Last night I threw a Peanut-free toddler Halloween party for my 2yr old. I had a friend that helped me. She made sugar cookies and frosting so the kids could decorate cookies as one of the activities. I gave her complete peanut-free instructions and even supplied some of the ingredients.
Here is the thing. When it came down to actually pulling the cookies out for the decorating my anxiety doubled! I put tons of effort into making this a peanut-free party. And I knew my friend (very caring, very trustworthy, grew up with siblings that had food allergies, and has ALWAYS been there to listen and help if I needed her) had followed my instructions.
But, my anxiety STILL kicked in double-time? I didn't want to pull the cookies out of the bag or the frosting out of the fridge because I didn't make them myself, I think?!?!?
I did take a min. to breathe and pulled them out. As I watched my 2yr old eat her cookie with more joy then I could think a sugar cookie could bring my heart leaped with joy that we had made it through our Halloween celebrations without a reaction.
My question to you is......As safe as we try to keep our PA kids (or ourselves, if you are the one with PA) is your anxiety always there no matter how many measures you take to be peanut-free? I mean I knew I had done all the investigating of ingredients. Does anyone else go through this? I ask because it's never-ending for me. And of course the holidays make it worse.
I'm sure that dd not even being on a year of the PA has something to do with it (a year Dec. 5)and the fact that she has had severe contact reactions, but is there anyone out there that's had these feelings? Are they often? If you've been dealing with a PA for awhile have they ever stopped?
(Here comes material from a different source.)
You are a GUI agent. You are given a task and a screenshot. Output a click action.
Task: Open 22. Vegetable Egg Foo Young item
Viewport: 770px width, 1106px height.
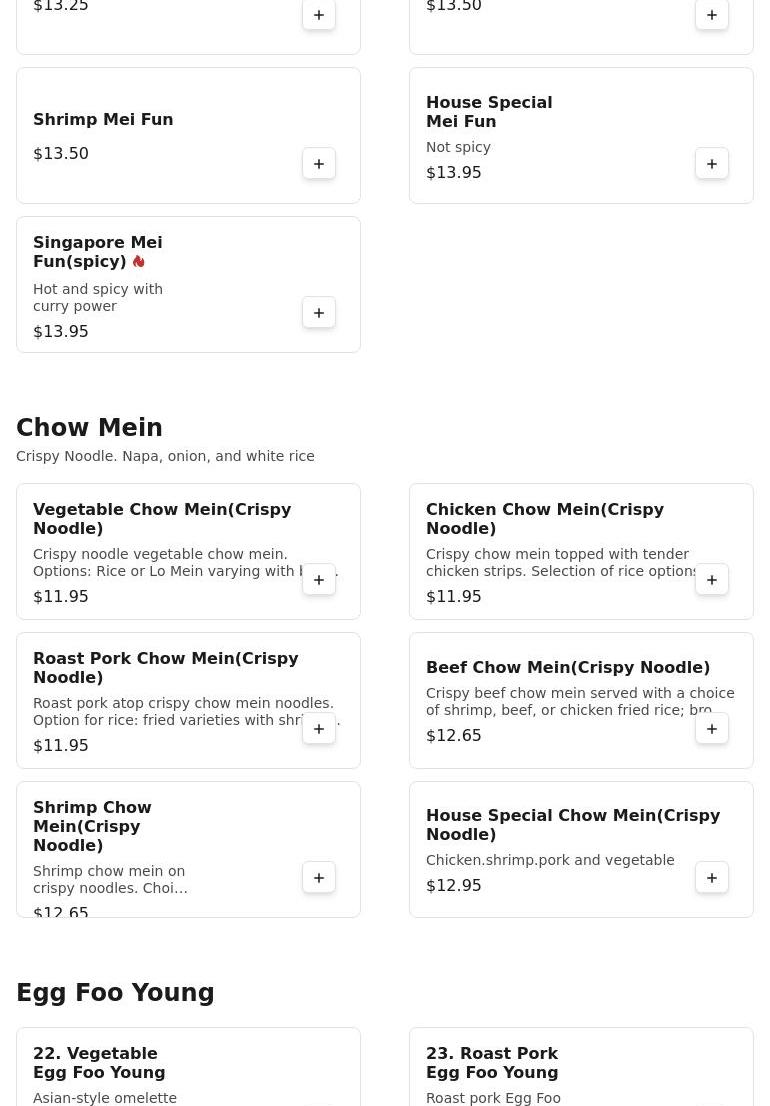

Thanks for reading if you got this far! I think I'm just feeling overwhelmed again and really needed to get it off my chest.
On Oct 30, 2004
YES! YES! YES!
I stayed with my daughter at school yesterday, due to the huge amount of candy that was being given out at a Halloween party. One of the other mother's called ahead, asked what she could make and what would be allright to put in my daughter's bag. This Mom has a nut allergic younger sibling, so she grew up with it. She made sugar cookies from scratch and special treat bags for all of the K5 kids. I thanked her profusely, but still checked the bag. There was a small bag of candy corn with a cute little poem about pumpkin poop. I don't trust candy corn after reading all of the posts on it here. I removed it from her bag. When I got home from school, I found 4 frantic messages on my machine. This Mom had taken the time to call the factory earlier. She had been given the wrong information and the factory had called her back to correct the mistake. She was so scared that my child had already eaten it. I thanked her again for caring and told her that I had already removed the candy corn. Moral of the story----You should trust other people, but always be aware of your gut instints.
On Oct 30, 2004
I am the same way. Last Thursday my son had his Halloween party at preschool. The teacher had talked to me earlier because she wanted to do some activities involving food, and it was agreed that I would do all the shopping for the varoius food items.
Even though I had personally bought the food, and double checked with the teacher, that yes, they were using the exact food I supplied on that day, I still felt that I was going to throw up for the entire 2 1/2 hours my son was at school.
I'm finding that I go through periods where I'm relaxed, and feel a have a handle on my son allergy, and periods where I'm so nervous and paranoid about everything that I can't trust that anything that my son puts in his mouth is safe.
We're just coming up on a year since diagnosis too, and while things are getting easier overall as time goes by, I'm finding my anxiety coming back every time my son does something new (like starting preschool this fall).